O acompanhamento nutricional adequado pode trazer resultados expressivos e até ajuda no desenvolvimento da fala.

Uma em cada 68 crianças apresenta algum Transtorno do Espectro Autista (TEA), revelam dados de 2016 da Organização das Nações Unidas no Brasil. O autismo é uma síndrome que afeta a interação social e a linguagem, associadas a alterações no comportamento, com movimentos repetitivos e restritos. O grau do comprometimento pode ser diferente em cada autista e, por isso, são importantes a avaliação e o atendimento individualizados.

Os autistas também apresentam algumas características em comum, como hiperatividade, agressividade e seleção alimentar. Costumam ter hiperpermeabilidade intestinal (quando o intestino não absorve corretamente os nutrientes) e alergias alimentares. “Embora não seja um consenso científico, pode haver melhoras significativas com algumas restrições alimentares”, observa a nutricionista e mestre em Ciências da Saúde, Renata Petruci Flumian, que atende a crianças autistas há mais de 10 anos.

Dieta adequada:

Renata Petruci Flumian

O desafio nutricional é inserir variedade de alimentos na dieta dos autistas. “Em alguns casos, eles querem comer apenas um tipo de alimento”, relata Renata. “Um nutriente bastante assertivo na dieta é o ômega 3, pois tem pouca contraindicação e ajuda nas conexões cerebrais e no desenvolvimento cognitivo e diminui a irritabilidade e a hiperatividade”, explica.
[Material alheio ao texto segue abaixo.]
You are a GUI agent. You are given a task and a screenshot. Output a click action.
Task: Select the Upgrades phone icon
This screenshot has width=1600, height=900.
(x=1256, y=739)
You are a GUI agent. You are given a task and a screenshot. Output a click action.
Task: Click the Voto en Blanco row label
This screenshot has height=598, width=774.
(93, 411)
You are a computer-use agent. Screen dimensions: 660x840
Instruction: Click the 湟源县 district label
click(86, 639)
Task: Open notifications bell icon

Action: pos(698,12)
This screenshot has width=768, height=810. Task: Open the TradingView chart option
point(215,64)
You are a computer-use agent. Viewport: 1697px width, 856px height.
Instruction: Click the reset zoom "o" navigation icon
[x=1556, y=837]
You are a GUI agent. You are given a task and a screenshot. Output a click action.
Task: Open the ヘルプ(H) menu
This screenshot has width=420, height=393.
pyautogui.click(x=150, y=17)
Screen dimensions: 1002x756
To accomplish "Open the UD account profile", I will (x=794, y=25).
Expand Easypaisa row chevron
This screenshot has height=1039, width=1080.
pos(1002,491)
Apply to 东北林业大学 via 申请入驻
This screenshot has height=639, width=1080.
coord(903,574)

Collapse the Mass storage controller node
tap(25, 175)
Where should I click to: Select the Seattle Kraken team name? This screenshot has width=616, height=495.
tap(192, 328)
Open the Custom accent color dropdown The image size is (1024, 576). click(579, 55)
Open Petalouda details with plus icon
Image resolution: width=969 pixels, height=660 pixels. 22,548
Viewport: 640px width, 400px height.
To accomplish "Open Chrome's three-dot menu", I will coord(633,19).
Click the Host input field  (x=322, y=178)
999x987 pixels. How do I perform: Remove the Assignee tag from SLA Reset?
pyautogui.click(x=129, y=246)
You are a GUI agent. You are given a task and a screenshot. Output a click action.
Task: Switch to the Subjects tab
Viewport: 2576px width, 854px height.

Para manter saudável a flora bacteriana intestinal desses pacientes, a nutricionista recomenda os probióticos, presentes no kefir (bebida fermentada a partir de microrganismos vivos), e os lactobacilos liofilizados (com desidratação especial) em cápsula ou pó. “São bactérias que convivem de forma saudável em nosso intestino e, para renová -las, precisamos consumi- las”, sugere.
Como conquistar a confiança da criança autista

Alguns pacientes autistas são agitados e o nutricionista precisa identificar os meios que a criança utiliza para se comunicar, pois costumam ter dificuldade para falar. “Algumas se balançam, emitem algum som ou preferem o desenho para se expressar. A relação precisa ser conquistada e, por isso, é importante ter paciência e respeitá-los para o sucesso do atendimento”, salienta a nutricionista.

A família também tem papel fundamental e contribui de modo positivo quando faz a adaptação alimentar com a criança. “Vale a pena a adesão familiar, pois a criança aceita mais facilmente a dieta e os resultados são muito positivos”, ressalta Renata.

Quando a dieta é bem-sucedida, os resultados são significativos. “Eles evoluem na escola, na sociedade e no ambiente familiar, apresentam melhora na qualidade do sono e no aprendizado, diminuem a irritabilidade, melhoram a coordenação motora e alguns até começam a falar depois de seguir a dieta adequada”, destaca.